─── DATASET RECORDS ───

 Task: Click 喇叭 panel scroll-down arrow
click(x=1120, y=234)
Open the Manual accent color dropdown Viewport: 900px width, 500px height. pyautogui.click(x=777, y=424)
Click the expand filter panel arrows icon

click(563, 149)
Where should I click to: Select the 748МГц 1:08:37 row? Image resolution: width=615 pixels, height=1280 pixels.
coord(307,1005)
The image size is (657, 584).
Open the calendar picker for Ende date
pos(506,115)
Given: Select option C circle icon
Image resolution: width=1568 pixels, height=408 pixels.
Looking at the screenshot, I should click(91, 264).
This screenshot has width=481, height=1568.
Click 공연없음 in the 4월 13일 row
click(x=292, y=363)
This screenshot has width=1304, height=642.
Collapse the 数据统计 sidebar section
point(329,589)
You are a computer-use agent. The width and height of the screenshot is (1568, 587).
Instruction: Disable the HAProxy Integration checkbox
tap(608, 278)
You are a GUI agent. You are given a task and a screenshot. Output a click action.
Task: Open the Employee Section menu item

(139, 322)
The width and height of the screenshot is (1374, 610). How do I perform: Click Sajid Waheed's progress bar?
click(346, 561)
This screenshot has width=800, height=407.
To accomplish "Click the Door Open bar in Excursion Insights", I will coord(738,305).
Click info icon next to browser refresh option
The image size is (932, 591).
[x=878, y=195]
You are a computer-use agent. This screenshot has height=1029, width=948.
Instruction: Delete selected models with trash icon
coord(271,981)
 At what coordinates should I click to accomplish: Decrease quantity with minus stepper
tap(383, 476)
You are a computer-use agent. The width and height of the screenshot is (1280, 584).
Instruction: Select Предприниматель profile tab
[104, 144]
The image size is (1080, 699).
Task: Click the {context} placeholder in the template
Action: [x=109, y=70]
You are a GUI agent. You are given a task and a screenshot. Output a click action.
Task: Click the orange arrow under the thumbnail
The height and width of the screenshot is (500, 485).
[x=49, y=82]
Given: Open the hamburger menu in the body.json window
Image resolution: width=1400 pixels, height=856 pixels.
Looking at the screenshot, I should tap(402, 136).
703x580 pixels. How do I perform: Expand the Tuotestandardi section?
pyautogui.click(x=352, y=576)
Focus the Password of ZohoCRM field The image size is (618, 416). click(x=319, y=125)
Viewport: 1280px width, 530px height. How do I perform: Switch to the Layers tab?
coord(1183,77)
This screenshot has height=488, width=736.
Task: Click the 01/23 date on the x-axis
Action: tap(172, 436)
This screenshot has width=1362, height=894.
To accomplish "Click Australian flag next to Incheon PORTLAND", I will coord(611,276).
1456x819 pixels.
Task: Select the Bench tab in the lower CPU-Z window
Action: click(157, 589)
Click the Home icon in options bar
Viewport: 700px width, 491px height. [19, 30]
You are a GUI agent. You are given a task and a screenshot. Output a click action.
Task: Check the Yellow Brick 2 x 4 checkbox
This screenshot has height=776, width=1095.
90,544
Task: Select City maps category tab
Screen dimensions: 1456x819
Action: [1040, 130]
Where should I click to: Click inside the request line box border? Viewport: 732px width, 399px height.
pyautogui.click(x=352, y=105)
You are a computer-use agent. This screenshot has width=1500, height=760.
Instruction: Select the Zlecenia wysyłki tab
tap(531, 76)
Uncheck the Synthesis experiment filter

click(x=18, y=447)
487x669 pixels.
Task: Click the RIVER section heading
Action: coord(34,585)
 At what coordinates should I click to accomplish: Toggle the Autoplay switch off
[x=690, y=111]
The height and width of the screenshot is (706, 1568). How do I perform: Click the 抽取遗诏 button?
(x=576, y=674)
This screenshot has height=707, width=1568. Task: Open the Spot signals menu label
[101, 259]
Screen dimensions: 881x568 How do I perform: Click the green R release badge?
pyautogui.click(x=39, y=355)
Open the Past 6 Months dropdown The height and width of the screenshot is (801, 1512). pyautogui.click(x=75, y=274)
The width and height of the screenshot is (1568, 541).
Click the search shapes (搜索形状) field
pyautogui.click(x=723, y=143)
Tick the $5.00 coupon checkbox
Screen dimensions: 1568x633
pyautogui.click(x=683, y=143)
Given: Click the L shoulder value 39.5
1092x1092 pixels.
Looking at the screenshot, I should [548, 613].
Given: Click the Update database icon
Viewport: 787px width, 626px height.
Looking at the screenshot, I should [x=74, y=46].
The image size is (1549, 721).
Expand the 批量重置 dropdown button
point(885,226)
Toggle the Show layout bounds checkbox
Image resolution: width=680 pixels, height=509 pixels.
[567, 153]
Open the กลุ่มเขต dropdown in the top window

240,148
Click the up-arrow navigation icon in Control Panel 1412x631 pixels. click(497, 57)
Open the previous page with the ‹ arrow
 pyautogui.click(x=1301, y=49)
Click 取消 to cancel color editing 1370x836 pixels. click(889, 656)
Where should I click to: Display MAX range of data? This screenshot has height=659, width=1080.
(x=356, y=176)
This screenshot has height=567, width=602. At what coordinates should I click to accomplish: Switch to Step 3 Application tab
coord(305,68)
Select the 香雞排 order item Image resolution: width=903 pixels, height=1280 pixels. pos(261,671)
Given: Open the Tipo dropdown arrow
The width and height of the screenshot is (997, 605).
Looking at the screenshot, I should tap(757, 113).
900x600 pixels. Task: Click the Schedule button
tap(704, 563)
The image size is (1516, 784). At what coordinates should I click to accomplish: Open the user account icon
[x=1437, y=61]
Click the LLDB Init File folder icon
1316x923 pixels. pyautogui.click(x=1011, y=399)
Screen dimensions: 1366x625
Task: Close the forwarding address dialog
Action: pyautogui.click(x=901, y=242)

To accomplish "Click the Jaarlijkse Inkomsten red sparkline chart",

───

» **DESCRIPTION OF THE TASK**
The records above need copying. Do it exactly.

» **ANSWER SECTION**
 Task: Click 喇叭 panel scroll-down arrow
click(x=1120, y=234)
Open the Manual accent color dropdown Viewport: 900px width, 500px height. pyautogui.click(x=777, y=424)
Click the expand filter panel arrows icon

click(563, 149)
Where should I click to: Select the 748МГц 1:08:37 row? Image resolution: width=615 pixels, height=1280 pixels.
coord(307,1005)
The image size is (657, 584).
Open the calendar picker for Ende date
pos(506,115)
Given: Select option C circle icon
Image resolution: width=1568 pixels, height=408 pixels.
Looking at the screenshot, I should click(91, 264).
This screenshot has width=481, height=1568.
Click 공연없음 in the 4월 13일 row
click(x=292, y=363)
This screenshot has width=1304, height=642.
Collapse the 数据统计 sidebar section
point(329,589)
You are a computer-use agent. The width and height of the screenshot is (1568, 587).
Instruction: Disable the HAProxy Integration checkbox
tap(608, 278)
You are a GUI agent. You are given a task and a screenshot. Output a click action.
Task: Open the Employee Section menu item

(139, 322)
The width and height of the screenshot is (1374, 610). How do I perform: Click Sajid Waheed's progress bar?
click(346, 561)
This screenshot has width=800, height=407.
To accomplish "Click the Door Open bar in Excursion Insights", I will coord(738,305).
Click info icon next to browser refresh option
The image size is (932, 591).
[x=878, y=195]
You are a computer-use agent. This screenshot has height=1029, width=948.
Instruction: Delete selected models with trash icon
coord(271,981)
 At what coordinates should I click to accomplish: Decrease quantity with minus stepper
tap(383, 476)
You are a computer-use agent. The width and height of the screenshot is (1280, 584).
Instruction: Select Предприниматель profile tab
[104, 144]
The image size is (1080, 699).
Task: Click the {context} placeholder in the template
Action: [x=109, y=70]
You are a GUI agent. You are given a task and a screenshot. Output a click action.
Task: Click the orange arrow under the thumbnail
The height and width of the screenshot is (500, 485).
[x=49, y=82]
Given: Open the hamburger menu in the body.json window
Image resolution: width=1400 pixels, height=856 pixels.
Looking at the screenshot, I should tap(402, 136).
703x580 pixels. How do I perform: Expand the Tuotestandardi section?
pyautogui.click(x=352, y=576)
Focus the Password of ZohoCRM field The image size is (618, 416). click(x=319, y=125)
Viewport: 1280px width, 530px height. How do I perform: Switch to the Layers tab?
coord(1183,77)
This screenshot has height=488, width=736.
Task: Click the 01/23 date on the x-axis
Action: tap(172, 436)
This screenshot has width=1362, height=894.
To accomplish "Click Australian flag next to Incheon PORTLAND", I will coord(611,276).
1456x819 pixels.
Task: Select the Bench tab in the lower CPU-Z window
Action: click(157, 589)
Click the Home icon in options bar
Viewport: 700px width, 491px height. [19, 30]
You are a GUI agent. You are given a task and a screenshot. Output a click action.
Task: Check the Yellow Brick 2 x 4 checkbox
This screenshot has height=776, width=1095.
90,544
Task: Select City maps category tab
Screen dimensions: 1456x819
Action: [1040, 130]
Where should I click to: Click inside the request line box border? Viewport: 732px width, 399px height.
pyautogui.click(x=352, y=105)
You are a computer-use agent. This screenshot has width=1500, height=760.
Instruction: Select the Zlecenia wysyłki tab
tap(531, 76)
Uncheck the Synthesis experiment filter

click(x=18, y=447)
487x669 pixels.
Task: Click the RIVER section heading
Action: coord(34,585)
 At what coordinates should I click to accomplish: Toggle the Autoplay switch off
[x=690, y=111]
The height and width of the screenshot is (706, 1568). How do I perform: Click the 抽取遗诏 button?
(x=576, y=674)
This screenshot has height=707, width=1568. Task: Open the Spot signals menu label
[101, 259]
Screen dimensions: 881x568 How do I perform: Click the green R release badge?
pyautogui.click(x=39, y=355)
Open the Past 6 Months dropdown The height and width of the screenshot is (801, 1512). pyautogui.click(x=75, y=274)
The width and height of the screenshot is (1568, 541).
Click the search shapes (搜索形状) field
pyautogui.click(x=723, y=143)
Tick the $5.00 coupon checkbox
Screen dimensions: 1568x633
pyautogui.click(x=683, y=143)
Given: Click the L shoulder value 39.5
1092x1092 pixels.
Looking at the screenshot, I should [548, 613].
Given: Click the Update database icon
Viewport: 787px width, 626px height.
Looking at the screenshot, I should [x=74, y=46].
The image size is (1549, 721).
Expand the 批量重置 dropdown button
point(885,226)
Toggle the Show layout bounds checkbox
Image resolution: width=680 pixels, height=509 pixels.
[567, 153]
Open the กลุ่มเขต dropdown in the top window

240,148
Click the up-arrow navigation icon in Control Panel 1412x631 pixels. click(497, 57)
Open the previous page with the ‹ arrow
 pyautogui.click(x=1301, y=49)
Click 取消 to cancel color editing 1370x836 pixels. click(889, 656)
Where should I click to: Display MAX range of data? This screenshot has height=659, width=1080.
(x=356, y=176)
This screenshot has height=567, width=602. At what coordinates should I click to accomplish: Switch to Step 3 Application tab
coord(305,68)
Select the 香雞排 order item Image resolution: width=903 pixels, height=1280 pixels. pos(261,671)
Given: Open the Tipo dropdown arrow
The width and height of the screenshot is (997, 605).
Looking at the screenshot, I should tap(757, 113).
900x600 pixels. Task: Click the Schedule button
tap(704, 563)
The image size is (1516, 784). At what coordinates should I click to accomplish: Open the user account icon
[x=1437, y=61]
Click the LLDB Init File folder icon
1316x923 pixels. pyautogui.click(x=1011, y=399)
Screen dimensions: 1366x625
Task: Close the forwarding address dialog
Action: pyautogui.click(x=901, y=242)

To accomplish "Click the Jaarlijkse Inkomsten red sparkline chart",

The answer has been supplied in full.